The company surveyed 1,971 respondents between June 7 and 14 to try to better understand the relationship between individuals’ perception of the political and economic climate and their willingness to make a big-ticket purchase. They found there is a direct relationship between people’s forecast of the political future and their purchase behavior.
Those who believe the political landscape will be worse in 6 months are 79.5 percent less likely to make a big-ticket purchase than those who believe it will get better. Furthermore, increased conservatism among respondents was directly correlated with higher ratings of the current and future political and economic climates.
“This data suggests that intentions to purchase big ticket items may be more influenced by fears of political instability than economic concerns,” said TrendSource senior analytics manager Brian Harward, in a news release. “So much goes into influencing whether people think politics will get better or worse, but fascinatingly that perception also can shape purchasing behavior.”

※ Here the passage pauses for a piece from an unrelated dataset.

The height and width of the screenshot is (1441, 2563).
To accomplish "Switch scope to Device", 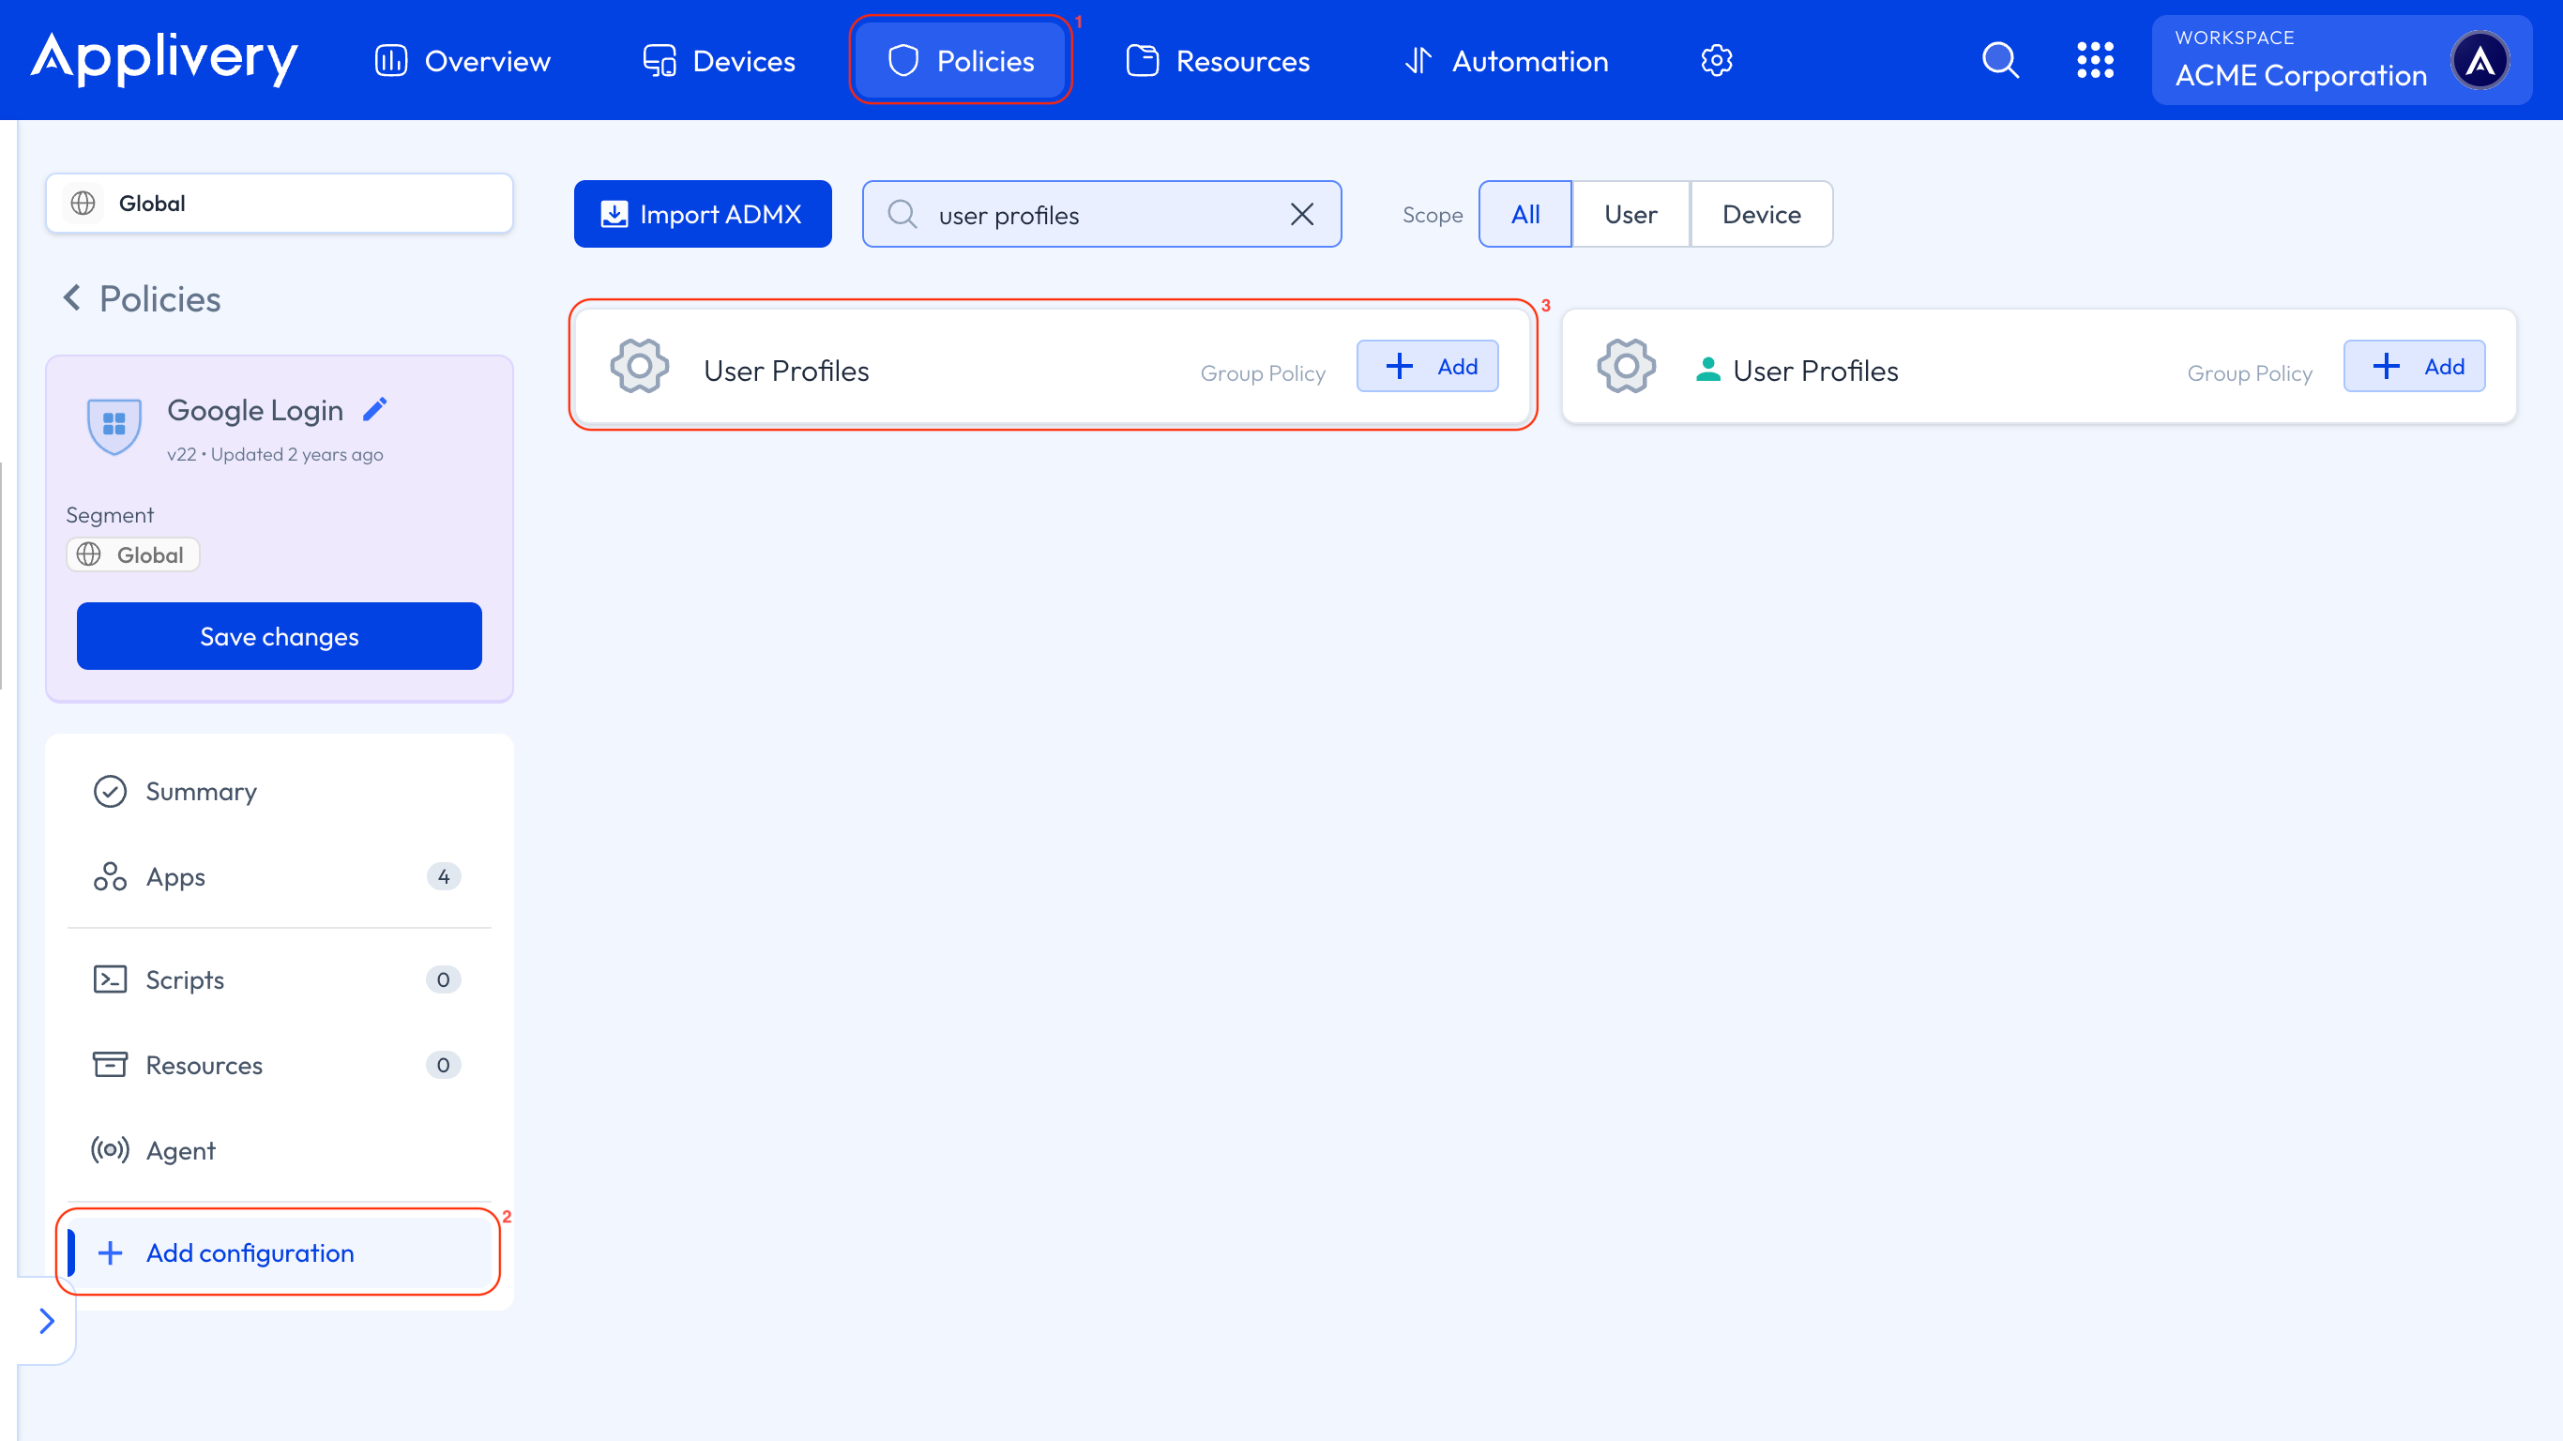I will [x=1761, y=213].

The survey speaks to some of those influences. For example, when segmenting respondents into those who racially identify as white and nonwhite, the firm found some interesting trends. A staggering 64 percent of nonwhite respondents believed the political and economic future would be worse than today; roughly 1/3 less, only 41 percent of white respondents felt the same.
Furthermore, money begets optimism. They broke household income into seven $25,000 buckets starting from less than $25,000 all the way to more than $150,000; not only were the wealthiest among the most optimistic about the nations’ economic future, they were also far likelier to make big-ticket purchases. In fact, every increase in $25,000 of annual household income made that household 23.5 percent more likely to make a big-ticket purchase.